Dignidad humana

24.6.05

El retorno de los sacrificios humanos

Realmente hay que ser bestias e ignorantes para descuartizar a miles de personas y ofrecerlas a un diosecillo de piedra. Quizás algún eminente profesor me hable de la justificación de tales prácticas por el inevitable contexto sociocultural en el que vivían. Entonces le daré la mano, sonreiré y le propondré juzgar al futbolín, alejando de nosotros la funesta manía de pensar. Si fuera Al Capone quizás le descerrajaría el cráneo de un tiro alegando mi contexto de valores donde no caben los pedantes. De todos modos, como algo hay de verdad en la opinión del eminente académico, supongo que un algunos incas harían con buena intención aquellas repugnantes carnicerías.

Después de unos cuantos siglos somos más refinados. Tras la Declaración de los derechos humanos sacrificamos miles de niños todos los días arrancándolos del seno de sus madres. Los dioses son ahora otros más mercantiles: la holgura económica, el confort, la fornicación higiénica sin hipotecas, el pingüe negocio de la reciclación rentable de restos abortivos; y en el colmo del progreso: la congelación, manipulación y descoyuntamiento de esas prometedoras estructuras biológicas embrionarias que algunos radicales llaman embriones humanos.
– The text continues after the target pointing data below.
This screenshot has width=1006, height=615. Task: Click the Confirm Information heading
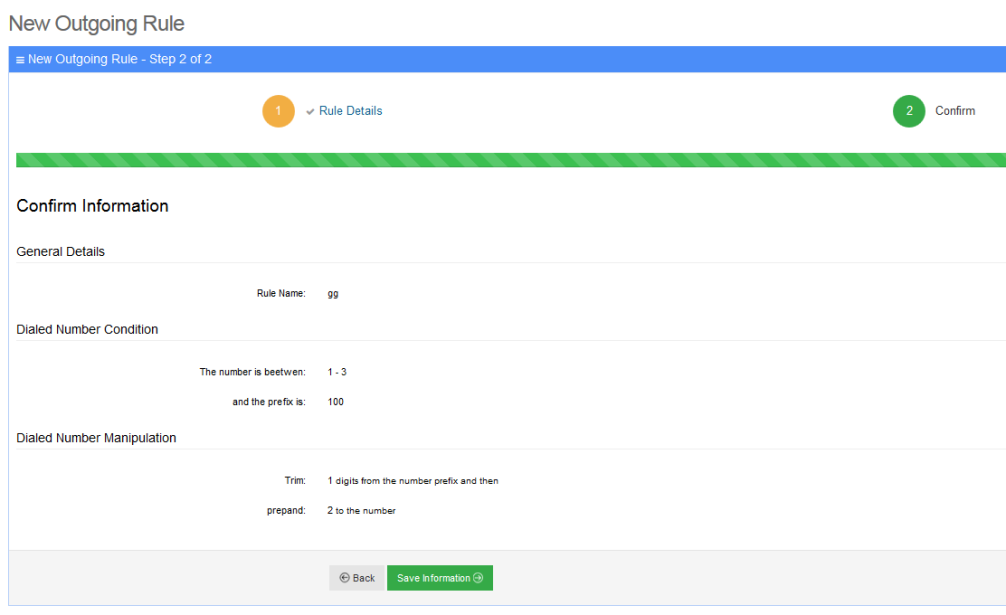click(92, 206)
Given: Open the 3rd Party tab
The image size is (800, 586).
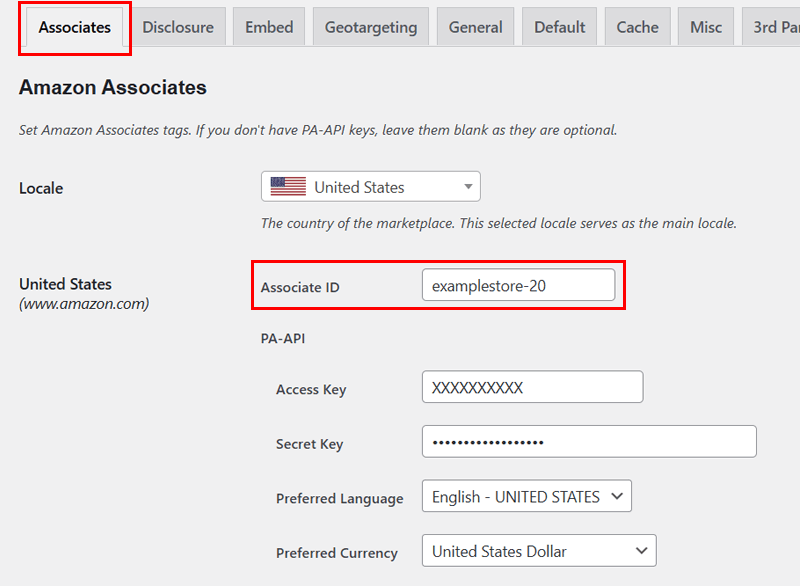Looking at the screenshot, I should click(x=771, y=27).
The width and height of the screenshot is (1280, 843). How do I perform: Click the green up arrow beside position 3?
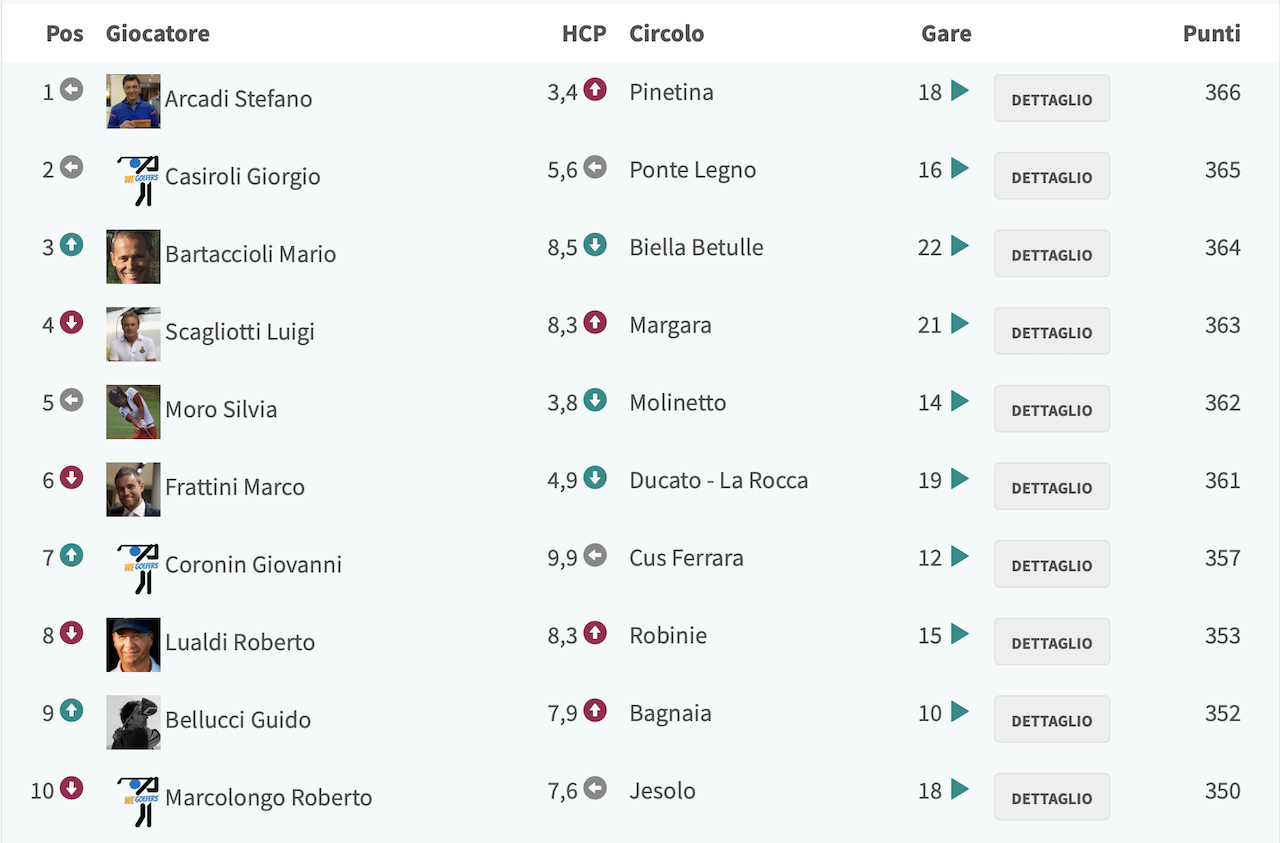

En nuestro mundo, por fortuna, sigue existiendo belleza, entrega, nobles esfuerzos de mujeres y hombres que buscan cada día un mundo mejor, y que investigan cómo es posible que la estupidez humana no es que tolere algunas prácticas que son aberraciones contra la vida humana sino que ha llegado a justificarlas y a calificarlas de maduras. Quizás lo que ocurra es que cuando uno no se sacrifica por los demás se constituye en diosecillo y sacrifica a los demás para si.